L’engrenage pour cet orphelin refusant l’injustice et le combat de sa mère pour le ramener à la « raison », quitte à aller le chercher directement est dépeint avec une neutralité froide, sans jugement ni morale de la part de Laurent Galandon. Il donne ainsi une réelle crédibilité à ce récit laissant penser que ce cas pourrait arriver n’importe où et n’importe quand… Les personnages sont issus de la diversité sociale et culturelle qui est le ciment de la France et cette histoire montre que la radicalisation et le terrorisme ne sont pas des données acquises par la naissance mais des constructions sociales qui se bâtissent au grès des aléas et des difficultés de la vie. La force de caractère de Cécile pour lutter contre le fléau dont est victime son fils suscite l’admiration et illustre la puissance émancipatrice de l’éducation pour pallier ces phénomènes. Les traits de Dominique Mermoux, tout en noir et blanc, contribuent à accentuer cette œuvre belle mais oppressante et terrifiante, ouvrant à une palette d’émotions visibles notamment dans les visages et expressions des protagonistes et traduisent bien la complexité des phénomènes dont les causes restent à chercher dans les nuances du gris.
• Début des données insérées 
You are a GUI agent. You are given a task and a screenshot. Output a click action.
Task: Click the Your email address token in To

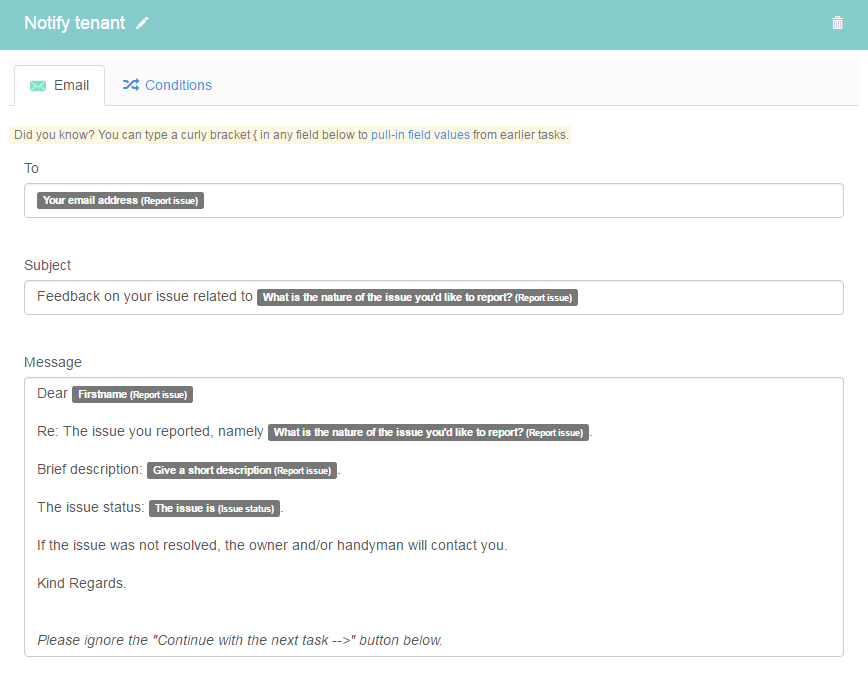tap(120, 200)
En somme, il s’agit d’une œuvre que tout citoyen ou citoyenne se doit de (re)lire et de posséder dans sa bibliothèque. Elle nous concerne toutes et tous pour ne pas dans tomber dans un manichéisme réducteur sur les questions d’islamisation, de radicalisation et d’embrigadement et elle répond à des questions d’actualité brûlantes dans un contexte multiscalaire de fractures multiples (luttes sociales, contexte géopolitique de la guerre en Syrie, des migrations transnationales, inégalités économiques croissantes, perte de repères) ! Pour l’enseignant.e, elle peut servir de point de départ ou d’appui pour un travail sérieux et dépassionné sur ces questions, notamment dans le cadre de l’EMC et de la prévention des risques Voire à ce propos deux très bonnes séquences proposées par des collègues suite aux attentats de mars 2018 à Trèbes. Elle semble donc devoir trouver sa place dans tous les CDI des collèges et des lycées de France et de Navarre.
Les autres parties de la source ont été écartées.